#### Your assignment
Report how many lines below include "height", giving the figure alone.
··· Exercise materials
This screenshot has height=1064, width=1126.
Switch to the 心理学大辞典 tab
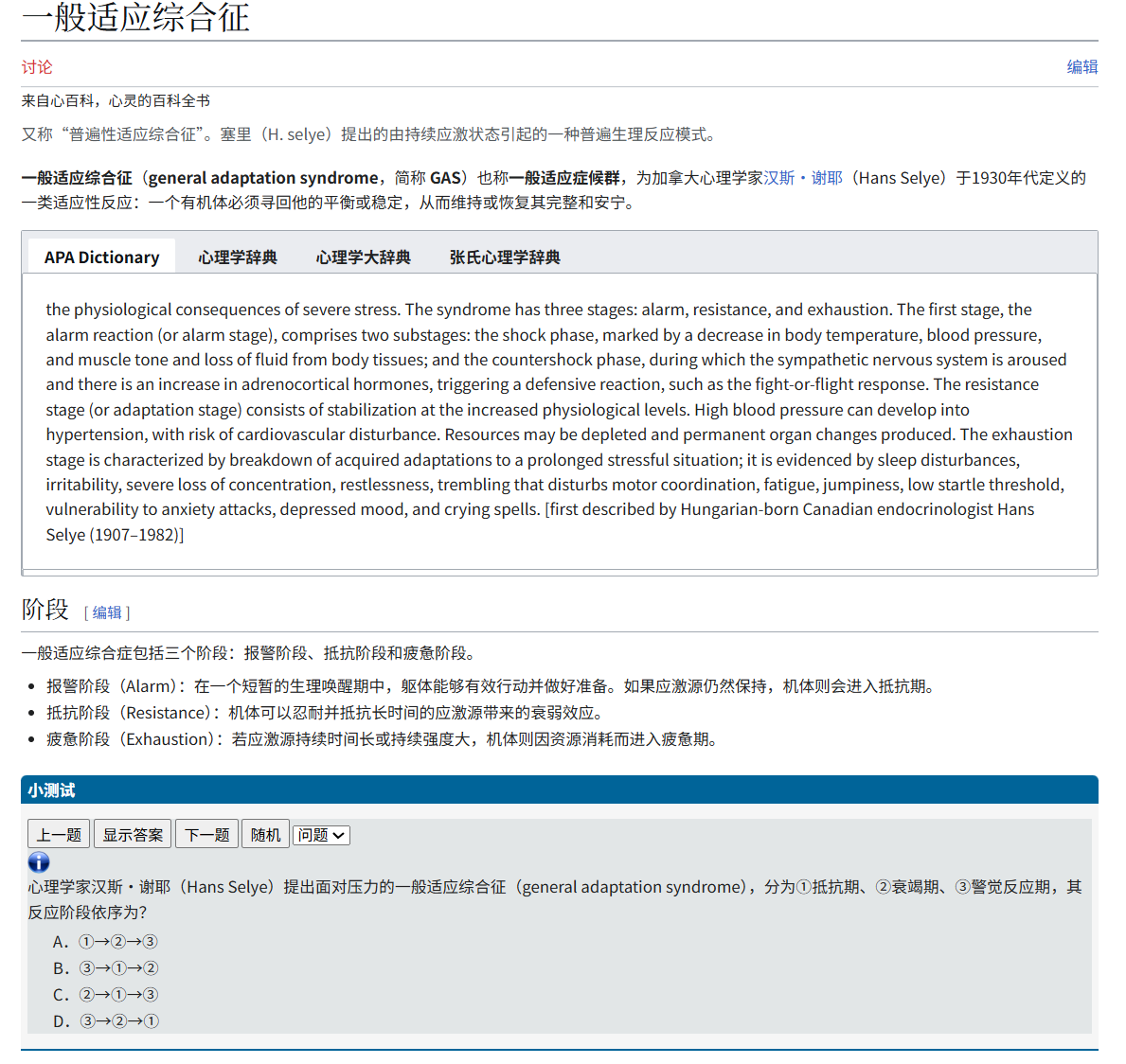tap(364, 257)
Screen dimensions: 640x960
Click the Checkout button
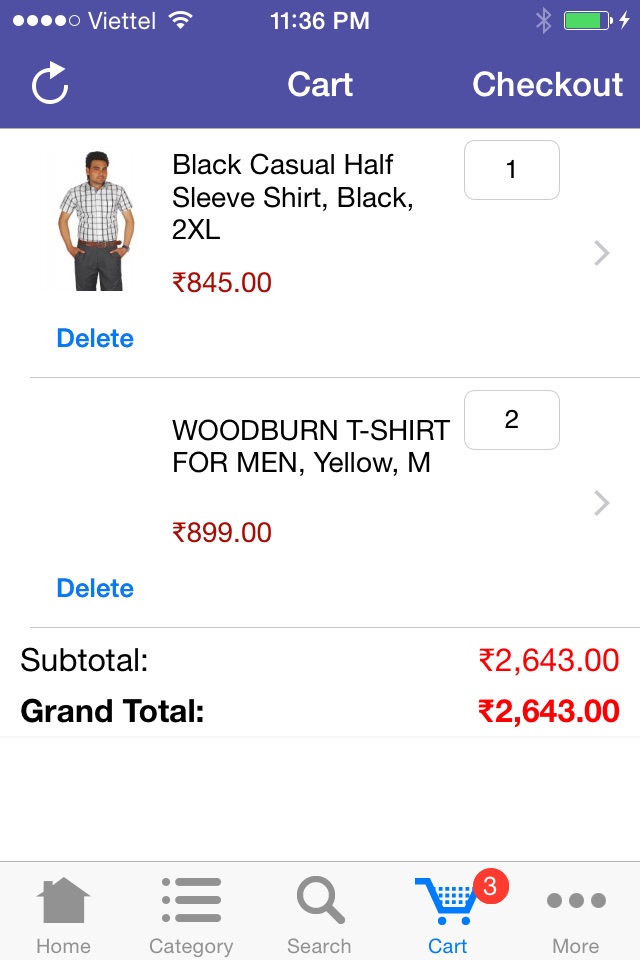548,84
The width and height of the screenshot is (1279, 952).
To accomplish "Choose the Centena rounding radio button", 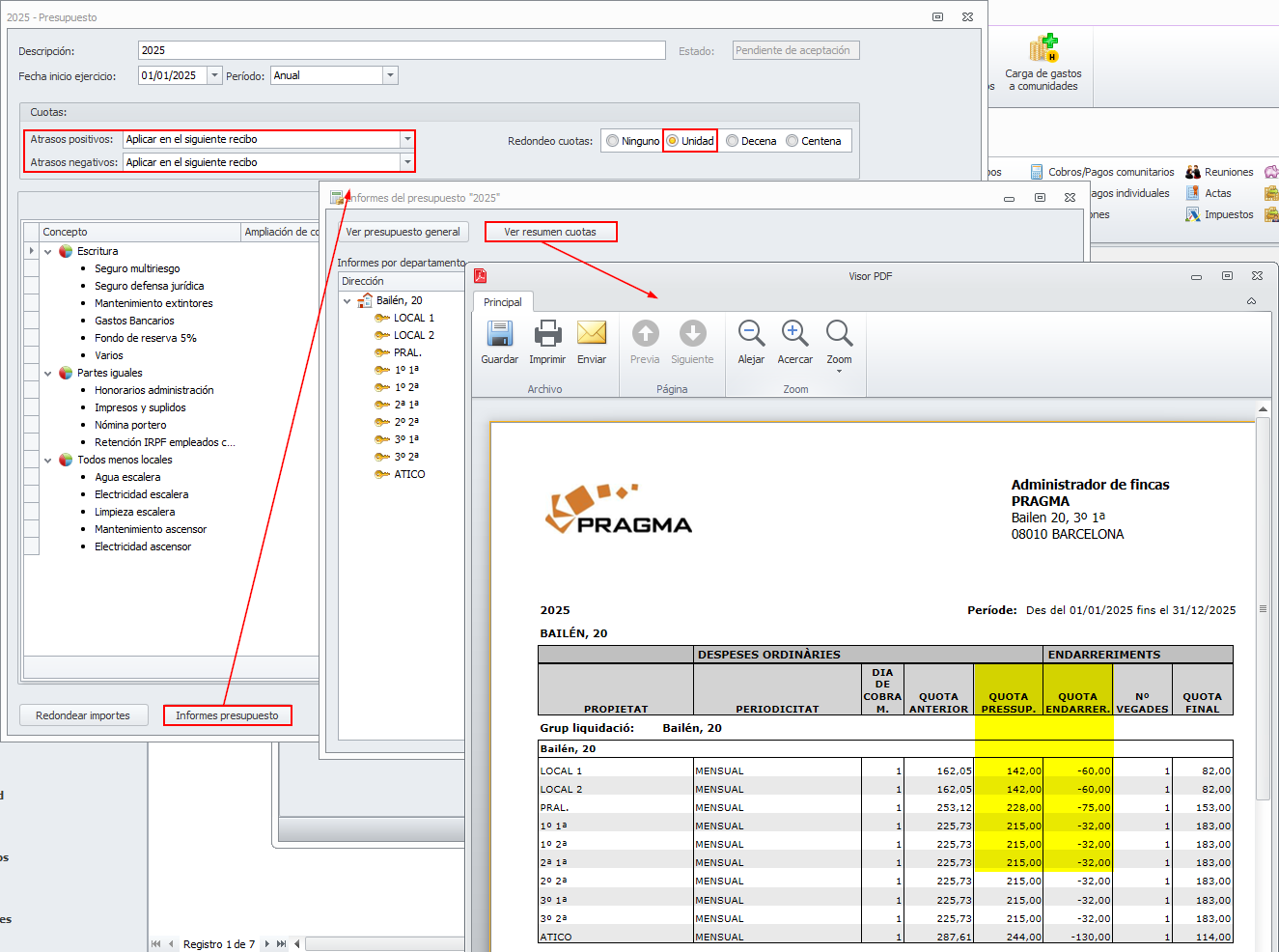I will click(x=792, y=141).
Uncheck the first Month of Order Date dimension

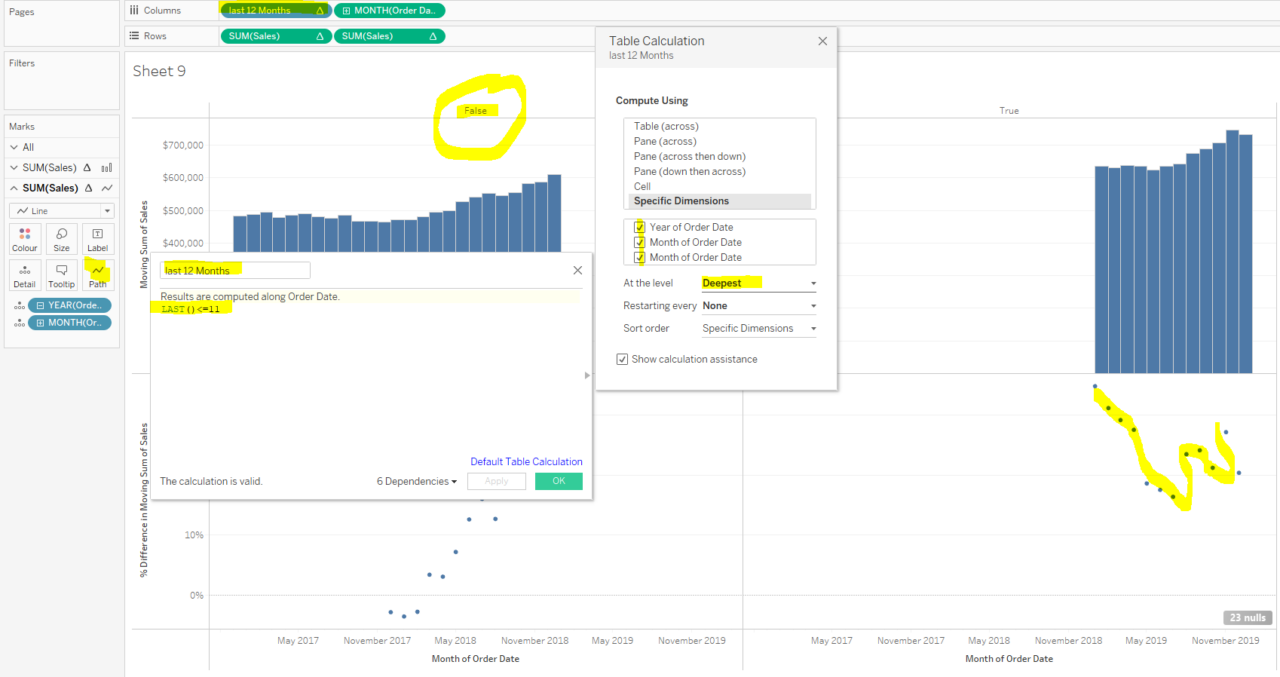[638, 241]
······
#### Result for this task
2